When a team owner taps on a waiver wire player in the application, the program runs and provides a grade customized to their team. “Although points per reception (PPR) is the most common scoring system, leagues can have an infinite number of custom settings. As a result, we couldn’t pre-compute any grades, they had to be personalized,” says Baughman.  

Beyond fantasy football, one can imagine many business use cases that could benefit from this combination of high-scale data analysis and personalization. 

Personalized explainability at scale 

As in any management situation, it’s important to summarize analytical insights concisely for busy decision-makers. That’s why the system winnows down these insights to an executive summary of three Top Contributing Factors. 

“Working at this scale was a challenge, so we invented a new algorithm,” says Baughman. “In watsonx™, a Granite generative AI model outputs fill-in-the-blank sentences. At the edge, these incomplete sentences are then personalized based on value percentiles.” The potential adjectives and phrases change across numerical values, for example from “no help at all” to “greatly improves” (your position).  

It’s a multidimensional model with 12 types of contributing factors, and hundreds of permutations. A few of the most prevalent factors are percentage of teams owning a player, percentage of teams starting a player, and score projection.
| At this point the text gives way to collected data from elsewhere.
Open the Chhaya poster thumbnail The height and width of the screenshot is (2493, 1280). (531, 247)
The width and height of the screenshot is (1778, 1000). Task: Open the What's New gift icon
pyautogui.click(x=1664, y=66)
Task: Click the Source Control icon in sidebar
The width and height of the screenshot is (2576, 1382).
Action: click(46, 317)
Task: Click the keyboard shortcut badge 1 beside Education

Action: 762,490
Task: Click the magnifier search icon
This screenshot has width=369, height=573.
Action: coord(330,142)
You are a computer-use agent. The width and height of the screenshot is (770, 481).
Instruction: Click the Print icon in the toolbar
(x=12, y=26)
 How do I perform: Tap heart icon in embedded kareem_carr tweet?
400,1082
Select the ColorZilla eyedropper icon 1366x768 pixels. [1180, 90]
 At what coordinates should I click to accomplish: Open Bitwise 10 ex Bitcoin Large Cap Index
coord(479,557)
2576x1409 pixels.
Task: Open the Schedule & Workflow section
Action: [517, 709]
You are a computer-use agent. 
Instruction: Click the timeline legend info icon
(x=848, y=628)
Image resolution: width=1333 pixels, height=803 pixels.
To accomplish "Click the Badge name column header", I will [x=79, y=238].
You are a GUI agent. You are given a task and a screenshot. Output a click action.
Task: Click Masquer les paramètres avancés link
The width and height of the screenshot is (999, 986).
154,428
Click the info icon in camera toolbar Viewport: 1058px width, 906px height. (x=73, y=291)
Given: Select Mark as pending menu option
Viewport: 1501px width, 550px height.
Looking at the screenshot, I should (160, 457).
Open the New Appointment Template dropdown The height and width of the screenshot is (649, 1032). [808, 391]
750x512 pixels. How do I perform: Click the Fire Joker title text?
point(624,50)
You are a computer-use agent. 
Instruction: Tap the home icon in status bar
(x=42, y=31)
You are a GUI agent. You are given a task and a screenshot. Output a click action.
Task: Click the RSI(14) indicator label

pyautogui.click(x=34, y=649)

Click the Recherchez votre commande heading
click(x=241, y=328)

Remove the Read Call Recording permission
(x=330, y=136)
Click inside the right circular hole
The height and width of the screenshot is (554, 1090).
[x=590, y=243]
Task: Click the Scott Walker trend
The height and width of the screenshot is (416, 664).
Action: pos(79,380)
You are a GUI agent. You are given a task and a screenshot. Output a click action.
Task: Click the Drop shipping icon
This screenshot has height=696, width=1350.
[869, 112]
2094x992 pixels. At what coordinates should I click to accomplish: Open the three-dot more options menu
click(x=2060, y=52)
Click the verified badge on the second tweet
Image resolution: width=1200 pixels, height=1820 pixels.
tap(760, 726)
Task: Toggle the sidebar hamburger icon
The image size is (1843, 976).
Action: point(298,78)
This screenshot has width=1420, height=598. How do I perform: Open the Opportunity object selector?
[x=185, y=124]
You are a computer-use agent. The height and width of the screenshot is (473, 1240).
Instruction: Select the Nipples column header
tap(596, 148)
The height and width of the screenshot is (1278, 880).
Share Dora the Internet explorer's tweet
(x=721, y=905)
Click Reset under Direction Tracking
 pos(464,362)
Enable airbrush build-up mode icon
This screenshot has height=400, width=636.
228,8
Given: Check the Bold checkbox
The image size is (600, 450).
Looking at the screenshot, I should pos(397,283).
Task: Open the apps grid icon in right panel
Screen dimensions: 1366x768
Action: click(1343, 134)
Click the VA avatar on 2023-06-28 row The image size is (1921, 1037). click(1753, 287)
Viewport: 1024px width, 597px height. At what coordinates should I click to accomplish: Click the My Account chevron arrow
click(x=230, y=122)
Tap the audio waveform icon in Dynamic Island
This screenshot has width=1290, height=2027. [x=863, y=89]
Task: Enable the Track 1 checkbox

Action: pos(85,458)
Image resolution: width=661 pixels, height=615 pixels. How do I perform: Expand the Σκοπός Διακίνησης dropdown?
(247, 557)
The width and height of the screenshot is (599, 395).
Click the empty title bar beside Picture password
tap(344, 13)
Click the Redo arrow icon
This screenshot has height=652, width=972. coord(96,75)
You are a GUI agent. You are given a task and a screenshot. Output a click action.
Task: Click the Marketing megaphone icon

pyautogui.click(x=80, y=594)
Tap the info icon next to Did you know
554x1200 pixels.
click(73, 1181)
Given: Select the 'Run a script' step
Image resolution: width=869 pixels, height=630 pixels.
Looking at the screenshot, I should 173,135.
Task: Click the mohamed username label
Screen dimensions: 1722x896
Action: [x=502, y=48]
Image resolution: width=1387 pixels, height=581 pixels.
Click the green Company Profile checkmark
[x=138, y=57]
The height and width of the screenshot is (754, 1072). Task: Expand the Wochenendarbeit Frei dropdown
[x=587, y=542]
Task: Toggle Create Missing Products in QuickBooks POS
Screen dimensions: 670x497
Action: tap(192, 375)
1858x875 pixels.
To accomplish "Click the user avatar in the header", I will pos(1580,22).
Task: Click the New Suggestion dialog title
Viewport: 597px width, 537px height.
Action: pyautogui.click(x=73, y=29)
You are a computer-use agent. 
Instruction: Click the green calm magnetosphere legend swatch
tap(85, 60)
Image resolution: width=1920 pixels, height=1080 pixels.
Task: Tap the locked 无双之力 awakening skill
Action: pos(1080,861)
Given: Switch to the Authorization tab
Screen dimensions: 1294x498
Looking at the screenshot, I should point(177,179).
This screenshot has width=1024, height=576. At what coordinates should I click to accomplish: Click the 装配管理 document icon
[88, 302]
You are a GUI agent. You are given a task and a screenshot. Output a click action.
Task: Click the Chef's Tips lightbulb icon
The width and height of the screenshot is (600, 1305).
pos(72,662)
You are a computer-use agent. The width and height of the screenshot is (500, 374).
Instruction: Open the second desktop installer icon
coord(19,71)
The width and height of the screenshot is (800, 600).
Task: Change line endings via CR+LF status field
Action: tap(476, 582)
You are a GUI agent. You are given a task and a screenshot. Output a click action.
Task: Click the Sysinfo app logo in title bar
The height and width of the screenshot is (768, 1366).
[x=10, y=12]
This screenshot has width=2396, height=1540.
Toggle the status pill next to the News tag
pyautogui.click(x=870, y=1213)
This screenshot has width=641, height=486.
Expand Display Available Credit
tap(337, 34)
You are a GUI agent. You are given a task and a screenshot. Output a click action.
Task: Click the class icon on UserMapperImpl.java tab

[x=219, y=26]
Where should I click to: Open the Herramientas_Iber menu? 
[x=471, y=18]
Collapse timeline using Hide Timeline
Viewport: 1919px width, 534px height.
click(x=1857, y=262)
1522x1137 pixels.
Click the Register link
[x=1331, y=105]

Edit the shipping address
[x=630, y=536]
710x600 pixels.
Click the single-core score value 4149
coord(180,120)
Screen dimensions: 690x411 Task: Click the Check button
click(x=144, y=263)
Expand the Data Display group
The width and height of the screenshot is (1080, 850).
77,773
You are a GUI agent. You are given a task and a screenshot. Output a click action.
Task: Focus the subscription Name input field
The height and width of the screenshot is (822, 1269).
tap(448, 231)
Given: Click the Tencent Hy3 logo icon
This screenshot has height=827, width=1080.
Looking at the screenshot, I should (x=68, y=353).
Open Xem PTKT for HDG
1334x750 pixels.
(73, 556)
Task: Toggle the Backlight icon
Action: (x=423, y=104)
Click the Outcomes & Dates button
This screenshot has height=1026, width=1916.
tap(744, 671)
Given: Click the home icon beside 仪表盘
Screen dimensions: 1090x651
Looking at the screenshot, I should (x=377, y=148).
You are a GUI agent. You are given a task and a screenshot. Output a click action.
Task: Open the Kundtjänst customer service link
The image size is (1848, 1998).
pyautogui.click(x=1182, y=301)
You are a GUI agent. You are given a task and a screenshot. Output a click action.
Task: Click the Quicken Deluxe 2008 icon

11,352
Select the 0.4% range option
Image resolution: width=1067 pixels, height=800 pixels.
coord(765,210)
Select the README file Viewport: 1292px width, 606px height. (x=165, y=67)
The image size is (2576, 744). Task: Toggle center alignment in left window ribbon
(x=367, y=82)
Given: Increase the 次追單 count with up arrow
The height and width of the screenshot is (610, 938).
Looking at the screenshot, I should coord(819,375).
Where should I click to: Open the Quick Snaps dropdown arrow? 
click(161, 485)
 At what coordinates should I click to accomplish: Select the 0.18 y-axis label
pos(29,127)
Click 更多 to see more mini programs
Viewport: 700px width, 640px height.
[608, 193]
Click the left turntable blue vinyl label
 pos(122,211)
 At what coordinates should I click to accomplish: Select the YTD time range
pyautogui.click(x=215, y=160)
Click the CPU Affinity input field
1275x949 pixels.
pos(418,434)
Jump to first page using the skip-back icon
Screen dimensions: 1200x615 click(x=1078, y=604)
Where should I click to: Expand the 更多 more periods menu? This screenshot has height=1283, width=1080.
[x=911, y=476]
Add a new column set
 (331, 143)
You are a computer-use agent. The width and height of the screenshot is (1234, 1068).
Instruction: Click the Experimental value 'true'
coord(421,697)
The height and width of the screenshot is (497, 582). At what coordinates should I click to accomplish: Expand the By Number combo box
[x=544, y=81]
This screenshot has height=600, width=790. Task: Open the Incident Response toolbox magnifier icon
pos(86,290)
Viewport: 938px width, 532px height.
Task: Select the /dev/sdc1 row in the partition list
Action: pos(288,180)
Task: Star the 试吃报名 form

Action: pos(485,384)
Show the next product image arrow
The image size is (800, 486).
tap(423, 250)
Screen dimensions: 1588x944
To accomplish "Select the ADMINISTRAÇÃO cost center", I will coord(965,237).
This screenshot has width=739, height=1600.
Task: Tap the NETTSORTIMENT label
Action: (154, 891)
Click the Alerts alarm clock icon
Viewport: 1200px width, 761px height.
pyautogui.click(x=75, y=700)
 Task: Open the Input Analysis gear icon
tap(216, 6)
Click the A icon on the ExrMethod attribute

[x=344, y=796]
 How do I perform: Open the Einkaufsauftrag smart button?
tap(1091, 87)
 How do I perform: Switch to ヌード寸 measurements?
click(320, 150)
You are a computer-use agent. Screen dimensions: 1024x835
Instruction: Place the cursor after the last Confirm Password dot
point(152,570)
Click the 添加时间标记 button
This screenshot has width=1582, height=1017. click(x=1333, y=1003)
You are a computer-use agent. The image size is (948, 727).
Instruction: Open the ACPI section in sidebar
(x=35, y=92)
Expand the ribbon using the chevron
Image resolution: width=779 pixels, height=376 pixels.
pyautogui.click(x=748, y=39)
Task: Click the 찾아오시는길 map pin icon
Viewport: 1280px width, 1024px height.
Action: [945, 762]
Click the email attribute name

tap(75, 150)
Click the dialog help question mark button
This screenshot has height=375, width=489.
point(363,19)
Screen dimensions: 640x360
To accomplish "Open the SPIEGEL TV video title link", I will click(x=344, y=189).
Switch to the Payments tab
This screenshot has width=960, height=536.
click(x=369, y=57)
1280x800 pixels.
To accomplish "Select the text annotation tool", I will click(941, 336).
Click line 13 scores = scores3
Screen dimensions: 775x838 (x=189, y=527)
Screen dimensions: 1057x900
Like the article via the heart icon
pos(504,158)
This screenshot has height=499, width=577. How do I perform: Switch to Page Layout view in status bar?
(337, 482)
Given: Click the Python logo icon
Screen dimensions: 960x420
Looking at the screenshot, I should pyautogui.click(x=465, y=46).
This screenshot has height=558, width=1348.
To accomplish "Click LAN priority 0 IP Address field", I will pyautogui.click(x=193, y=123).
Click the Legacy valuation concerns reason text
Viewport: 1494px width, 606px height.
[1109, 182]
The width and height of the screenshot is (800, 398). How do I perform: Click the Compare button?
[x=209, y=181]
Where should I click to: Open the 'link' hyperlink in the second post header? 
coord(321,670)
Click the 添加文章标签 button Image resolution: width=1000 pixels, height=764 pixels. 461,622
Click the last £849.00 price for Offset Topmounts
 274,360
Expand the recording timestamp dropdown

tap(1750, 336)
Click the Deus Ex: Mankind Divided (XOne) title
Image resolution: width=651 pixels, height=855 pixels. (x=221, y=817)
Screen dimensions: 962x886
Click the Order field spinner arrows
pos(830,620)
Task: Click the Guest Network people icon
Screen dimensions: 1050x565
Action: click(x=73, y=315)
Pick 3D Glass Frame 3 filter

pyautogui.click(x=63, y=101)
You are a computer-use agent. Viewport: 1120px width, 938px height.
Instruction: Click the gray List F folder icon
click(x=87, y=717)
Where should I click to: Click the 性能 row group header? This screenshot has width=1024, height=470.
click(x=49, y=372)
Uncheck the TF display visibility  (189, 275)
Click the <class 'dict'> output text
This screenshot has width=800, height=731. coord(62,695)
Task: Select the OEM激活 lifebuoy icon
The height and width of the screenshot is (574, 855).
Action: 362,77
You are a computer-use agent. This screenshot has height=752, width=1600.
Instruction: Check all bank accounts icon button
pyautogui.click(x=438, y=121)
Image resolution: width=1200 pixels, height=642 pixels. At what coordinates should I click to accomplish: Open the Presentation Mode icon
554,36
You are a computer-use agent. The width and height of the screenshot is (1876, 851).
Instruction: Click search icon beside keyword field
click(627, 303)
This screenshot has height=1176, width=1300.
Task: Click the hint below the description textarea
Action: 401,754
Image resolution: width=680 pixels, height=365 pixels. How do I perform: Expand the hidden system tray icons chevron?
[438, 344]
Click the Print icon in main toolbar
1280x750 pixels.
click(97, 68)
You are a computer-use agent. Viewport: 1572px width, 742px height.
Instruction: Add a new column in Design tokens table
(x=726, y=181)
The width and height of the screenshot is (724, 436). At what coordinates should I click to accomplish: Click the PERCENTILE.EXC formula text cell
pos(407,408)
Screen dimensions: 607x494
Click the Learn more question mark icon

Inferencing is run approximately every two hours and joined with raw grade scores to fill in the blank. 

“For Trade Grades, when you click on an opponent’s team we surface three positions your team needs to address, such as tight end, wide receiver or  defense—the circle turns green if it’s one of your needs,” says Baughman. “I can also see my opponent’s needs, which encourages fair trades.” 

Subsequently tapping a player card reveals the overall trade grade, derived from the combination of raw analysis and team needs, with the three top contributing factors. 

Driving business insights and explainability 

Whether you manage a fantasy football team, a company or a business function, the IBM watsonx™ AI platform can help you make better decisions. It helps you collect, store and analyze enterprise data relevant to your use case, then use a variety of machine learning and traditional AI models to evaluate strengths, weaknesses and  opportunities—and deliver timely, up-to-date insights with fine-grained contextual detail. Enterprise-focused Granite LLMs help provide natural language explainability, along with a host of customer service functions. Add the scalability of Red Hat® OpenShift® on hybrid cloud and look forward to your organization having its strongest season yet.